Bruce Lee: Real? Fake? Whatever: I believe

I am no great fan of 1970s Chinese martial arts films but sometimes you have to see it to believe it.  I don’t even know the provenance of these videos, though one is a Nokia ad for the China market — the ‘making of’ for this would be something to see in its own right — and the other is labeled “Bruce Lee ping pong, part two” though there is no ping pong played in it.  No matter: they must be watched.

The first one (above) has Bruce Lee playing table tennis with nunchucks and is presumably a masterful piece of editing incorporating an old Bruce Lee martial arts film because he died many years before this Nokia phone was introduced. Maybe, in fact, that is not Bruce Lee at all. It is to be commended all the same. If you really want to know how that video was done, I’ll include an explanation at the bottom of this post but, honestly, it is much cooler not to know.

In any case, it is the video below that caused me to marvel.  In it, Bruce Lee has taped a small friction board onto the end of his nunchucks and then uses it to light a match held in a man’s mouth.  OK, you think, that’s impressive: but then he starts to flick the matches out of the air and you can see their flames arcing through the dark room.  To the literary minded, it recalls the climactic scene in Lawrence Durrell’s Alexandria Quartet in which Narouz stands on his balcony with a whip lashing bats as they dart around the evening sky.  But that was fiction.

Are you sure you want to know how they did that Bruce Lee ping pong video? This is your last chance. OK, if you watch the video below it will seem, at first, like it’s just one of those crazy Japanese TV shows that Lost in Translation made famous but it reveals how the Bruce Lee video was done — along with some editing, of course, to get “Bruce Lee” in there. Once you’ve watched this one, go back and watch the Nokia ad and you’ll see that the retouching of the guy wielding the ball-on-a-wand is pretty obvious, actually, though they distracted you by adding in some other smudges in the background.

Update Oct 2013: This is a strange post: it gets a lot of traffic but I delete many of the comments because they’re by people calling me an idiot for thinking that is really Bruce Lee in the Nokia ad.

It is not Bruce Lee. It is not even vintage footage of Bruce Lee — I am being a good sport up there by allowing that possibility because it is a fun ad and I thought it was so obviously not Bruce Lee it did not need articulating. Also, no, the actor paid to look like Bruce Lee is not hitting a ping pong ball or lighting matches with nunchucks.
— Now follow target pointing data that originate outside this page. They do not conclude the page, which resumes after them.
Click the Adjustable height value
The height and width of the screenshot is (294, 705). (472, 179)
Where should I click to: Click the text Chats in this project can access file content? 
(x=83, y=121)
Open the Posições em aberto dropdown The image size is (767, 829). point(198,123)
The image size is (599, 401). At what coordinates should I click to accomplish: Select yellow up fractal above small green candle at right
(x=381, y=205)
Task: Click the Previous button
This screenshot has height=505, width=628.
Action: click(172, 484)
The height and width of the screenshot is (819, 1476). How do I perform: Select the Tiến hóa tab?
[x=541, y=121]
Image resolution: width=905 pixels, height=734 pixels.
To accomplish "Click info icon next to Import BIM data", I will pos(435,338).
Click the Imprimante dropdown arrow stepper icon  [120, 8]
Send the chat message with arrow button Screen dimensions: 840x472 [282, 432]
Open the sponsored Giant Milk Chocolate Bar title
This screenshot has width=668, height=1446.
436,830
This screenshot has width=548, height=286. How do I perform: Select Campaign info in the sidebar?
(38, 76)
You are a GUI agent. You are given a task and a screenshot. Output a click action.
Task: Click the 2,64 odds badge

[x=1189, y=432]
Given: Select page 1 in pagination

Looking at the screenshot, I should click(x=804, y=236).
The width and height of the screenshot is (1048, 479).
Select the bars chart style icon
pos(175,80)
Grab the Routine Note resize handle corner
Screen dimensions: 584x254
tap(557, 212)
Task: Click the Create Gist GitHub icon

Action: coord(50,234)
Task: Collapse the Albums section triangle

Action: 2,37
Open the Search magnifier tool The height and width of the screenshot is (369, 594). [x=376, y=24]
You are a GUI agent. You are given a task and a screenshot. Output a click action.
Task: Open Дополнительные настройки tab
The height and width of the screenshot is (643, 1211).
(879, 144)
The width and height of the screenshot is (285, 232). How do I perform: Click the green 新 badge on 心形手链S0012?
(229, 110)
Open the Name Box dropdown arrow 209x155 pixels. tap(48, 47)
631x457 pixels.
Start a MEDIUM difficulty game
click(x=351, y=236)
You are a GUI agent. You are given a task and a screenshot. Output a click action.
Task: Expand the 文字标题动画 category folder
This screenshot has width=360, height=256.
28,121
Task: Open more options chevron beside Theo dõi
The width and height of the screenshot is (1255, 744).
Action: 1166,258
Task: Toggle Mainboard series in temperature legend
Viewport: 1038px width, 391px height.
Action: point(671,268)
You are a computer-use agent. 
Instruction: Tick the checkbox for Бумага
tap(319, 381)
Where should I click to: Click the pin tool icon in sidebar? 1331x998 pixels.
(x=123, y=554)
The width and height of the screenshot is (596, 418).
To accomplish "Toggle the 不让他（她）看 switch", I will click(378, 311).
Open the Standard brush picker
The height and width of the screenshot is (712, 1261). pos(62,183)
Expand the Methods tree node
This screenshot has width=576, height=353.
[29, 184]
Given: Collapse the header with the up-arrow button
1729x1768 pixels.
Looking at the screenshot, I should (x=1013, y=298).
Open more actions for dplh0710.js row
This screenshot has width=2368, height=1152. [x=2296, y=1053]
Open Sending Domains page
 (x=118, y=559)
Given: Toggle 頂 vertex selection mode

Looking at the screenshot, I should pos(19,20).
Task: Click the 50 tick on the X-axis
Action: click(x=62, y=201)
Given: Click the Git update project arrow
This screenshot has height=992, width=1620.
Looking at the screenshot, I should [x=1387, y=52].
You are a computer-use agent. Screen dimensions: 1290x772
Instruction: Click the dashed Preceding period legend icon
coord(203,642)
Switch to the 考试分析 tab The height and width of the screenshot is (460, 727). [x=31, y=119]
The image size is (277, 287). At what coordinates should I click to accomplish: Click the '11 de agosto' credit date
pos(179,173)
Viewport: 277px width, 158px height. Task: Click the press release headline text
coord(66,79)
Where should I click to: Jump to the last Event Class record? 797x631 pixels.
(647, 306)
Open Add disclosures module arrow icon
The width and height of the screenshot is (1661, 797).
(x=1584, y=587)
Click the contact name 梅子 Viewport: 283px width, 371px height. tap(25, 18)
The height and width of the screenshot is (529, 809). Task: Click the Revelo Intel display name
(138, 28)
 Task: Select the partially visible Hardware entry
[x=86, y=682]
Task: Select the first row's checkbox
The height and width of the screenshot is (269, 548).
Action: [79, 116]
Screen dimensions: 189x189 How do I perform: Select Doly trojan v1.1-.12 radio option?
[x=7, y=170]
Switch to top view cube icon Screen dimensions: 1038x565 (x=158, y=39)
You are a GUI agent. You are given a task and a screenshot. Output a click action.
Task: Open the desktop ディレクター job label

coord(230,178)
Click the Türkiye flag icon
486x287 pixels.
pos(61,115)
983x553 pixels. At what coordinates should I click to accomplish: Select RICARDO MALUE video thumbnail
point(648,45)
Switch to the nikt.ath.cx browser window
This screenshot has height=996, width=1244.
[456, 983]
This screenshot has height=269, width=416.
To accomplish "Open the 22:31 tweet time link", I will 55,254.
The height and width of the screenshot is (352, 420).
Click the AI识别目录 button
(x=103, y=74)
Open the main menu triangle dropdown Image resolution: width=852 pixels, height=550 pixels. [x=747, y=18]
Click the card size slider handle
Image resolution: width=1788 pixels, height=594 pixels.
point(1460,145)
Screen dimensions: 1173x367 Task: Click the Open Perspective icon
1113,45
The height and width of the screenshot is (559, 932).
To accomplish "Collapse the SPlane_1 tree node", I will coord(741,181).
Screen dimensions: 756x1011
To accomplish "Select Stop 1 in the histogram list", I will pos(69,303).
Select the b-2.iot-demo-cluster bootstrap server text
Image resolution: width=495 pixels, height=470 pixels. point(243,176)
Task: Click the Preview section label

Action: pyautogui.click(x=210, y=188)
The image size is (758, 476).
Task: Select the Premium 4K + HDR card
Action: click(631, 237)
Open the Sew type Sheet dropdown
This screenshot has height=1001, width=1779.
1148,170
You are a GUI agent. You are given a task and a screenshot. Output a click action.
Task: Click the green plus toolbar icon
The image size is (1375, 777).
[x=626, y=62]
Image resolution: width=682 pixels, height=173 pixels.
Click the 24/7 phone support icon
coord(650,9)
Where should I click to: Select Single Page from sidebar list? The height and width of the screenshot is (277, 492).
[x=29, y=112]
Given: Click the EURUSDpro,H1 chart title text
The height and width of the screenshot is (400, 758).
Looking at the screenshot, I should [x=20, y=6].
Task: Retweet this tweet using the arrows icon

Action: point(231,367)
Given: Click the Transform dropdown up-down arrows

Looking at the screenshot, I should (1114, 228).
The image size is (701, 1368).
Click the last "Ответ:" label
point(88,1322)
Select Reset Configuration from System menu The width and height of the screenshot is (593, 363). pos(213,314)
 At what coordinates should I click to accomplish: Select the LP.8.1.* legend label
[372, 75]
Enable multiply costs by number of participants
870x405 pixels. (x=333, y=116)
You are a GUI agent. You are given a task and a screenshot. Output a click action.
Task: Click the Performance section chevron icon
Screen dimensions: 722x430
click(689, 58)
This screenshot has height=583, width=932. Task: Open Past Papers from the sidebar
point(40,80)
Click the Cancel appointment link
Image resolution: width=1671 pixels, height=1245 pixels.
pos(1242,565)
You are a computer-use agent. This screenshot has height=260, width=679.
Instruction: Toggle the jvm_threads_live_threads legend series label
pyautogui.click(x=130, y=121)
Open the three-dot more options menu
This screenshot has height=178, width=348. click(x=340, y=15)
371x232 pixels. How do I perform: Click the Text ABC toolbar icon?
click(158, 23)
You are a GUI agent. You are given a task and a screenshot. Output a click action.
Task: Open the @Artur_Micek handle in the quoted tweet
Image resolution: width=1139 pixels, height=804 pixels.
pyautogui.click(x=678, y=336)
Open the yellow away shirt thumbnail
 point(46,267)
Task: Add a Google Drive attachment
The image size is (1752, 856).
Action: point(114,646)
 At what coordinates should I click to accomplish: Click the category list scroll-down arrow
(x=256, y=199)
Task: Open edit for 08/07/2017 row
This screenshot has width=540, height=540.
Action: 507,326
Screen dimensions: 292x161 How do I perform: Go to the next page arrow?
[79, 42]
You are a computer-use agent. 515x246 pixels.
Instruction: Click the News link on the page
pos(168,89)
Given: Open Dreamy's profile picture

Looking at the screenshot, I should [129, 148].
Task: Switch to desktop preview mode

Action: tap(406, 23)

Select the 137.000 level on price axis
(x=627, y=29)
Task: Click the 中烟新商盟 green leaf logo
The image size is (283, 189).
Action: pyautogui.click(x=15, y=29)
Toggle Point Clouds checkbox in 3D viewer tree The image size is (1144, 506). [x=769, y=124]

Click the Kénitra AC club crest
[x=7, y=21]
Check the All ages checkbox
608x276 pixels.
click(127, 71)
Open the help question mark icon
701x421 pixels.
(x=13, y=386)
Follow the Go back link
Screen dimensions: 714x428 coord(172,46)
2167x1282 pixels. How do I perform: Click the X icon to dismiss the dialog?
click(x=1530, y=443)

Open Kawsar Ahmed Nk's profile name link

The question, though, is how it was done. The commenters all point to two sources. One is a Snopes article that says: “The video employed a Bruce Lee look-alike actor pretending to play ping-pong against an opponent, their movements sychronized to the sounds of a genuine table tennis match, with the final audio and the visual image of the ball being added to the clip in post-production.” I am a big fan of Snopes but they document this explanation with a long excerpt from an interview — this is the commenters’ source #2 — with Polly Chu, the Chief Creative Officer at JWT Beijing, who made the ad. This interview, even on its source page, reveals nothing at all about how the ad was shot or what was done in post-production. So, it appears, Snopes is speculating when it says the visual image of the ball was added in post, extrapolating from the fact that an actor was hired to stand in for Bruce Lee.

I am also speculating: I think that if you track the way the ball moves across the table it resembles closely the ball-on-a-wand trajectories in that Japanese video above; add to that the discernible presence of a recurring dark spot where the wand operator would be standing and I think it is a more compelling explanation for how this video was likely made than the notion that it is two people in a dark room swinging at the air. I could be wrong. So could the commenters. So, in this rare instance, could Snopes.

But here is the real point: have some fun with this. It is a cool ad. Does it really matter how it was done?

Click here to see my other posts on China and video.


3 Responses to “Bruce Lee: Real? Fake? Whatever: I believe”

  1. atlantis says:

    fake or real who cares hes still a legend

  2. C Watts says:

    They explained how the Nokia add was done. There is no ping pong ball, it was added in post production and the guy is a look alike who didn’t even have anything in his hands. So before you speculate on how something is done, maybe have a little look into it. Polly Chu from J. Walter Thompson created the clip to be a viral ad.

  3. Roy G Biv says:

    Sean Rocha WRITER + PHOTOGRAPHER (but not a researcher…)

    Ok, that’s a bit harsh as I’ll give you the benefit of the doubt and say you made this blog post before the snopes story at and the interview at was made.

    Still you should update it to show you’re not an idiot because this blog post makes you look like one as it was not made the way you stated.